Problem details: Return every line below in which "computer" appears.

Stored entries:

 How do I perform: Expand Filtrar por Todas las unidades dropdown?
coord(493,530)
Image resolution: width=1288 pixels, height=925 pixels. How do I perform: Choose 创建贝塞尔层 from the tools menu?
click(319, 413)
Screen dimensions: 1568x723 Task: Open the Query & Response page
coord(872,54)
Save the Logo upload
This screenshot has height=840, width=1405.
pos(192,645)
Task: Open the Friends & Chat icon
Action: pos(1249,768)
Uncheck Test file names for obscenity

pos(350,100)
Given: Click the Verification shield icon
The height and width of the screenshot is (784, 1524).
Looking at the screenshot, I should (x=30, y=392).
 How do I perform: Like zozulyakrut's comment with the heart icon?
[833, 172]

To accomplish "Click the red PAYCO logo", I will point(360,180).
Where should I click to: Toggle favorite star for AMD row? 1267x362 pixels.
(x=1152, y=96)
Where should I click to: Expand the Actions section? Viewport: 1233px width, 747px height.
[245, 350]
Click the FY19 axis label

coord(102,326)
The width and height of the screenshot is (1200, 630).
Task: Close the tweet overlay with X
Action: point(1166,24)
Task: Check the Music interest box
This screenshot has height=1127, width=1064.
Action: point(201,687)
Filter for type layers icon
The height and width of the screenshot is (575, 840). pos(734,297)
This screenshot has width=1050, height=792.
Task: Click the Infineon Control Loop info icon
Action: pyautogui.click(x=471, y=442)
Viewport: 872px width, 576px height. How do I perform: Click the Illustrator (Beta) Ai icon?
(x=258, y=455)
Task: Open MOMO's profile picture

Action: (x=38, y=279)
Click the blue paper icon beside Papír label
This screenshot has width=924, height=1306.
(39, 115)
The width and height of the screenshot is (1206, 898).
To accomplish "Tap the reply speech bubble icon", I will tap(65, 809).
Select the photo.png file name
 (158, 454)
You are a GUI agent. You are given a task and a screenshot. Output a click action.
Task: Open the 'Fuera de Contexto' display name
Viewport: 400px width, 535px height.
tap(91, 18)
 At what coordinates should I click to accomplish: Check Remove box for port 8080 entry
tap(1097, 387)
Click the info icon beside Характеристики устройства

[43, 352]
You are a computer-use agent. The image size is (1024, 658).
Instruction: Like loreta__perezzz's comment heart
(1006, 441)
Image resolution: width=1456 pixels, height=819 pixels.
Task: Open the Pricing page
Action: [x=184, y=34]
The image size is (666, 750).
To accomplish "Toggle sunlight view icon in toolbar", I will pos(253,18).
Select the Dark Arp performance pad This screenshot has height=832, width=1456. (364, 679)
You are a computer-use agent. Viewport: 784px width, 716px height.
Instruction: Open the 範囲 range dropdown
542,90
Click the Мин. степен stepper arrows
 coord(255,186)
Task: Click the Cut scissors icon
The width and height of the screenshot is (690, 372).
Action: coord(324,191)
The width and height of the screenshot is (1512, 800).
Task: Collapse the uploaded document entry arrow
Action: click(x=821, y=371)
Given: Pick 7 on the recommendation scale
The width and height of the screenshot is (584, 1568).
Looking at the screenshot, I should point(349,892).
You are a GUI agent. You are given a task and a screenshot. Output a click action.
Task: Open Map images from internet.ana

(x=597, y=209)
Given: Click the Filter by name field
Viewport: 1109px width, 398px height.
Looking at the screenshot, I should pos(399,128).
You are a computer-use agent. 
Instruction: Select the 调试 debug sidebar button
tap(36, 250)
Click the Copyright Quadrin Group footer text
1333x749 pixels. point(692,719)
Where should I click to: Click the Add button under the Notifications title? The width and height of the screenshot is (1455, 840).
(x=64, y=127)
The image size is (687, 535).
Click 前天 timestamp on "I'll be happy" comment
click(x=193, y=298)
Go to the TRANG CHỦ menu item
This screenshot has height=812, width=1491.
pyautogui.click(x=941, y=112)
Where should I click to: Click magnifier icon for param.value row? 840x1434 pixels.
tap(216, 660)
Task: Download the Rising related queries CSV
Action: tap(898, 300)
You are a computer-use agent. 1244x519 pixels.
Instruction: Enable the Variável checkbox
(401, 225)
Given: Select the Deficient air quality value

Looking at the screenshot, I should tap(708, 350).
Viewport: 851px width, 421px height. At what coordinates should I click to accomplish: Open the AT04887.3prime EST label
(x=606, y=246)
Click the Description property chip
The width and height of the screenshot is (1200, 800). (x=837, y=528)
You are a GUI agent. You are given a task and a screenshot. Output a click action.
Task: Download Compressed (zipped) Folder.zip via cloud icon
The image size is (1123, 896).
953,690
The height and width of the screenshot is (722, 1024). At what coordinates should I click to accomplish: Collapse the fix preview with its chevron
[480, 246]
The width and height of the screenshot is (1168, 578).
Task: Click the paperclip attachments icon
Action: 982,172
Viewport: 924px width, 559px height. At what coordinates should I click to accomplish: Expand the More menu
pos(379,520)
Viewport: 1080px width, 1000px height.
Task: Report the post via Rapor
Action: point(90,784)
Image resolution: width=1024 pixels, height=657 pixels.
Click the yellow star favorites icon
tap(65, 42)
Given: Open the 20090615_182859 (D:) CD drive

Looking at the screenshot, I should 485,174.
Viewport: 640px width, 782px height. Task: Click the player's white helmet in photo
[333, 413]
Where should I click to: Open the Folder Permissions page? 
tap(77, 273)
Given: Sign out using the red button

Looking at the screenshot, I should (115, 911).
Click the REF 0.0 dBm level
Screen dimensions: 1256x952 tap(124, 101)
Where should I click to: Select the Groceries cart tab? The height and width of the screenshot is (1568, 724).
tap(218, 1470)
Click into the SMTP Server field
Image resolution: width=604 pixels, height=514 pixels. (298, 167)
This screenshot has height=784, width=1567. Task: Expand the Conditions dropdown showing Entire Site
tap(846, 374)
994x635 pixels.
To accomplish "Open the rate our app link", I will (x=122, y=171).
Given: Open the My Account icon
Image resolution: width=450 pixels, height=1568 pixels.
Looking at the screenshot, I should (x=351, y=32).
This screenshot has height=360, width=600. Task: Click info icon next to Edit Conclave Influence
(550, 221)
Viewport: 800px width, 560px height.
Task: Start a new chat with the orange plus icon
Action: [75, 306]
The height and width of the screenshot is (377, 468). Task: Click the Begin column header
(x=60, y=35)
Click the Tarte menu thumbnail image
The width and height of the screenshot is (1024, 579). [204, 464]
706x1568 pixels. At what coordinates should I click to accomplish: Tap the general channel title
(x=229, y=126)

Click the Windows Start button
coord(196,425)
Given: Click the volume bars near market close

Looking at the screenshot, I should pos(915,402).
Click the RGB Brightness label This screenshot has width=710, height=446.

Your response:
You are a computer-use agent. The image size is (1024, 658).
You are a computer-use agent. Viewport: 784px width, 716px height.
You are a computer-use agent. 
You are a computer-use agent. 1244x519 pixels.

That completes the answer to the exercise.